** MATERIAL FOR THE TASK follows **

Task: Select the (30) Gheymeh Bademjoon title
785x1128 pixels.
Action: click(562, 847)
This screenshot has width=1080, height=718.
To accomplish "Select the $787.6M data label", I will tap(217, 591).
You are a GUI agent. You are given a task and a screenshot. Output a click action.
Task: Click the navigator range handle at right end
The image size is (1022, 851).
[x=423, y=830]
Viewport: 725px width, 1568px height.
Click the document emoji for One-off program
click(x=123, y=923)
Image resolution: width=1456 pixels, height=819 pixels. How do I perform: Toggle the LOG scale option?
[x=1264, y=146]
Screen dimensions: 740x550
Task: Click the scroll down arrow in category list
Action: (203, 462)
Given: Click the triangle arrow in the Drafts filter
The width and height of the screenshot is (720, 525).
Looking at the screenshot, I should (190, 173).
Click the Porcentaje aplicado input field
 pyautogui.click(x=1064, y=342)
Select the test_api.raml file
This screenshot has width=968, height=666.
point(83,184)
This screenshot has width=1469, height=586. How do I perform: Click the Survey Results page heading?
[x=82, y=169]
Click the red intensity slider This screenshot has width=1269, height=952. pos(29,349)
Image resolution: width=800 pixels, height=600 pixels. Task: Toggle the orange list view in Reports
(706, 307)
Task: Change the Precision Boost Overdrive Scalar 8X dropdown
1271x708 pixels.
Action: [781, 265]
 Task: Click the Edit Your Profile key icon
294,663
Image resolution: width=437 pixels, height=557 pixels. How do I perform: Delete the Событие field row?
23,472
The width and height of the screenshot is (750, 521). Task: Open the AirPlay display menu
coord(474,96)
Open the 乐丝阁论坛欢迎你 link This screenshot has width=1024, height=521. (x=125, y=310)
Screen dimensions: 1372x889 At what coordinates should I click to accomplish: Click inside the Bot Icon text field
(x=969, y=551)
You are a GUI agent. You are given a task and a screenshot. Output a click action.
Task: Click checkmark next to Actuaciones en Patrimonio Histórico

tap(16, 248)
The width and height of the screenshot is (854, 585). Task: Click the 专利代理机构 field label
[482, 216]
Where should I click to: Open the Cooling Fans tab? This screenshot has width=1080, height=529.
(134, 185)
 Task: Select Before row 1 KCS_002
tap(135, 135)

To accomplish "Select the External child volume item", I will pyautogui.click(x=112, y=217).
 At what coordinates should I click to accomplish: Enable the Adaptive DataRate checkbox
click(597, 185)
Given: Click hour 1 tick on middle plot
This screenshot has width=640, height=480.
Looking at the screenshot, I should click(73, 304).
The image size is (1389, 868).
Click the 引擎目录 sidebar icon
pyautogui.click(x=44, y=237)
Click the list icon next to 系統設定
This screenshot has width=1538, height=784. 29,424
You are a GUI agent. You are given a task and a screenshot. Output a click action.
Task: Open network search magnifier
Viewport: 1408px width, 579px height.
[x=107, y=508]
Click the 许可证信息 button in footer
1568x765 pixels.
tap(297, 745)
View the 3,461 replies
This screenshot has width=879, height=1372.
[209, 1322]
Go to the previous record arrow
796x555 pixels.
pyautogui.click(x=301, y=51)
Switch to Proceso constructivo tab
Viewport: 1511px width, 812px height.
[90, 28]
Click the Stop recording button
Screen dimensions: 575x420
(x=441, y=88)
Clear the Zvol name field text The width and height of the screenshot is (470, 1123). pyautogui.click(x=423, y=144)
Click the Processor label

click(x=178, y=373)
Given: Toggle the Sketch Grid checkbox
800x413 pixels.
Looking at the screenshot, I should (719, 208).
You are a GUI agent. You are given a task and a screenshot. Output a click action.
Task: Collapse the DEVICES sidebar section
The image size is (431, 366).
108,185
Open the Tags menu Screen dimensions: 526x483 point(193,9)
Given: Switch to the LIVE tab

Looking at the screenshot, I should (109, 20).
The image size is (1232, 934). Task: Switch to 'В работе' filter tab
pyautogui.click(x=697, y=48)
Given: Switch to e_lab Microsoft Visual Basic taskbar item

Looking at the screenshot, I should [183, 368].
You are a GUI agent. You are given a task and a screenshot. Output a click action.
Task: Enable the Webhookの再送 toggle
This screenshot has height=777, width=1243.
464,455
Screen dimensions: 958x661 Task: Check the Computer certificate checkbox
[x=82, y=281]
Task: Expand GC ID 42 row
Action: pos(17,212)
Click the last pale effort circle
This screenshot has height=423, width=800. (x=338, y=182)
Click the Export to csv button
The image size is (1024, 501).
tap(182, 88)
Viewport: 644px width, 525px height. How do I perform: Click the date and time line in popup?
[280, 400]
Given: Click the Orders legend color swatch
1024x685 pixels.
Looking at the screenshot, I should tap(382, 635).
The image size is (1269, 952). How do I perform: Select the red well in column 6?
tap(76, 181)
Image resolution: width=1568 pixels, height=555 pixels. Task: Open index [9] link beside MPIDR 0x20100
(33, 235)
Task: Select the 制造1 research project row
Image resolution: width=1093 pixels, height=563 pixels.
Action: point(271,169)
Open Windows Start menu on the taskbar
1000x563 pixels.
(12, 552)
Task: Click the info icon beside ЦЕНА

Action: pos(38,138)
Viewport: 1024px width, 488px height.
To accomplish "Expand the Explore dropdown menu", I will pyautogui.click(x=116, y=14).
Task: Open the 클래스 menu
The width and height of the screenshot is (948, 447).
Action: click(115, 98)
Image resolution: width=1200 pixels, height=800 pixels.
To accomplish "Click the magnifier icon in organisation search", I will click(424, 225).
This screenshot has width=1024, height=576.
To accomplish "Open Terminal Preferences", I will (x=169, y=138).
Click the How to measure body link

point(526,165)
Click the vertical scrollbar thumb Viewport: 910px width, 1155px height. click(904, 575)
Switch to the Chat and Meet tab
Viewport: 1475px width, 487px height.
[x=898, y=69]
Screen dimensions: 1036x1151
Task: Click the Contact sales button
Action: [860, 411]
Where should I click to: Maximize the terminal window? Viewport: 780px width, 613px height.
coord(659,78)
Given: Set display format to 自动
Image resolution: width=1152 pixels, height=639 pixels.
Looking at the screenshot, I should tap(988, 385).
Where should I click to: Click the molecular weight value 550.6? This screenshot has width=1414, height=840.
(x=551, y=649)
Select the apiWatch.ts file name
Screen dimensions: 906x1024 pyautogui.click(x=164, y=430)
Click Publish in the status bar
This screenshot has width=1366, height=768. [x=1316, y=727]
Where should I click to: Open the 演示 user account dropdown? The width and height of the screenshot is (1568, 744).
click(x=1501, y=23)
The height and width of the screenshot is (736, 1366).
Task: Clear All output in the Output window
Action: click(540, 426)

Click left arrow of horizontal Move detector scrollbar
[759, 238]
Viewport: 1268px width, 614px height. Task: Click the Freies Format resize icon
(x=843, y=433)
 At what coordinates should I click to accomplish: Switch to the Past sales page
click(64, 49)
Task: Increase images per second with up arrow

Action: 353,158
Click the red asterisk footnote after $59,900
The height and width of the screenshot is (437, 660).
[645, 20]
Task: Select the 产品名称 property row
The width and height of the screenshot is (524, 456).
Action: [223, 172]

** End of MATERIAL FOR THE TASK **

→ TASK REQUIREMENTS: For each line above that has the word "will", add one to a tally, and report the final tally alone.

→ RESULT FOR THIS EXERCISE: 5